Qu’est-ce qui se trouve au cœur du soutien inconditionnel que l’Allemagne accorde à Israël, y compris durant les seize derniers mois de son assaut génocidaire contre Gaza ? Cette question demeure pertinente même si la trêve actuelle devait mettre un terme au génocide : l’aborder met en lumière le processus de colonisation israélienne qui s’est étendu sur plusieurs décennies et a mené à ce génocide, une Nakba qui continue de se dérouler indépendamment du cessez-le-feu.

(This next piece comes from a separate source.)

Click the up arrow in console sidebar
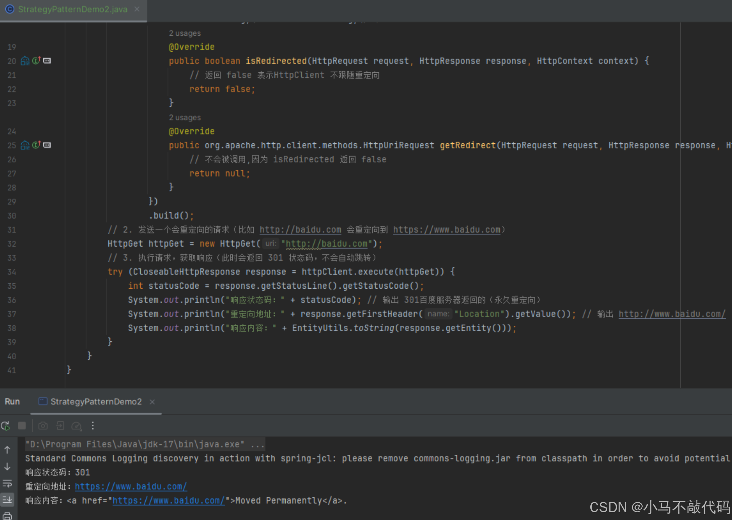7,450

En réalité, les attaques d’Israël contre les Palestiniens n’ont pas cessé et, en Cisjordanie occupée, elles se sont même intensifiées depuis le début du cessez-le-feu à Gaza, avec des attaques meurtrières perpétrées par des colons israéliens et l’armée israélienne.
Une collaboration étroite entre des spécialistes de l’Holocauste en Israël et en Allemagne apporte des éléments de réponse inquiétants à cette question. Lors d’un événement en ligne organisé par le Programme d’Études sur l’Holocauste au Western Galilee College (WGC) israélien le 19 décembre 2024, trois intervenants – Alvin Rosenfeld, professeur d’anglais et d’études juives à l’Université d’Indiana, Verena Buser, historienne allemande qui enseigne en ligne au WGC, et Lars Rensmann, professeur de sciences politiques à l’Université de Passau en Allemagne – ont attaqué des chercheurs en études sur l’Holocauste et le génocide, dont moi-même, pour avoir osé qualifier les crimes commis par Israël à Gaza de génocide.

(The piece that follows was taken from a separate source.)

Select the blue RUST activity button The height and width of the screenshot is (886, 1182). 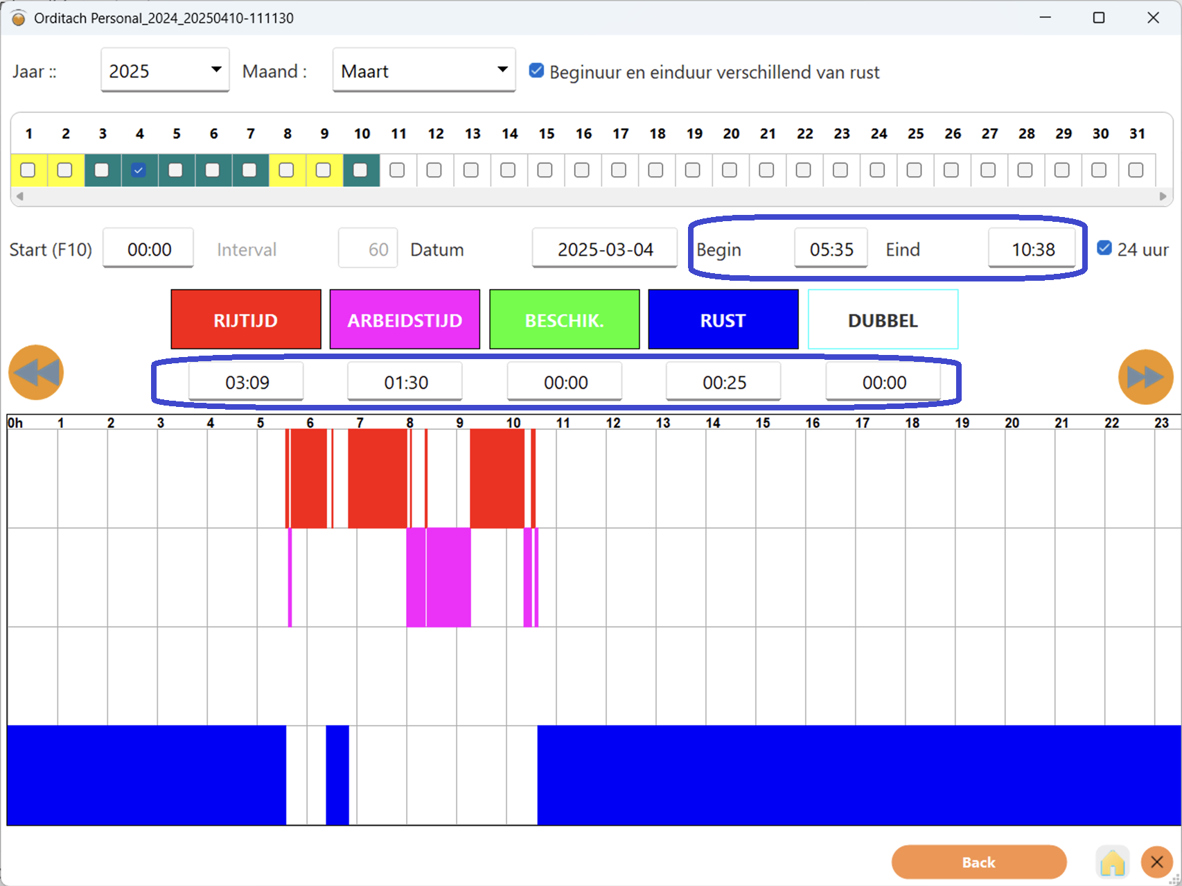point(723,320)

Bien que l’événement ait été organisé en l’honneur de Yehuda Bauer, figure fondatrice des études sur l’Holocauste, décédé le 18 octobre 2024 à l’âge de quatre-vingt-dix-huit ans, les intervenants ont à peine mentionné son nom ou son travail. De même, Ils n’ont pas pris en compte les preuves accablantes du génocide en cours à Gaza depuis le 7 octobre 2023. À la place, ils ont tout simplement choisi de nier l’existence du génocide.

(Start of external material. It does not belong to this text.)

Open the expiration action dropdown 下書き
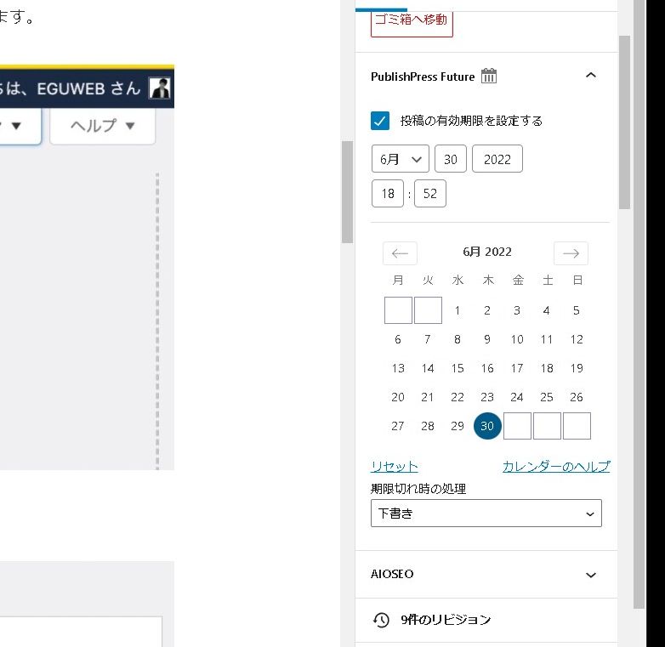This screenshot has height=647, width=665. [486, 514]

Verena Buser, par exemple, a affirmé que les universitaires qui qualifient les actions d’Israël à Gaza de génocide ignorent les « nombreuses critiques internationales » concernant la validité des chiffres des victimes palestiniennes qui, a-t-elle ajouté, « ne font pas la distinction entre les combattants et les civils ». La vérité est qu’il existe un large consensus international selon lequel Israël a tué plus de 46 000 Palestiniens.
Les chiffres réels sont d’ailleurs probablement bien plus élevés : un article récent du Lancet affirme qu’Israël avait tué plus de 64 000 Palestiniens à la fin du mois de juin 2024, dont une majorité de civils, y compris des milliers d’enfants. Selon Save the Children, « le territoire palestinien occupé est désormais le lieu le plus meurtrier au monde pour les enfants : environ 30% des 11 300 enfants identifiés comme tués à Gaza entre octobre 2023 et août 2024 avaient moins de cinq ans. » De plus, près de 3 000 enfants palestiniens à Gaza n’avaient toujours pas été identifiés à la fin du mois d’août 2024.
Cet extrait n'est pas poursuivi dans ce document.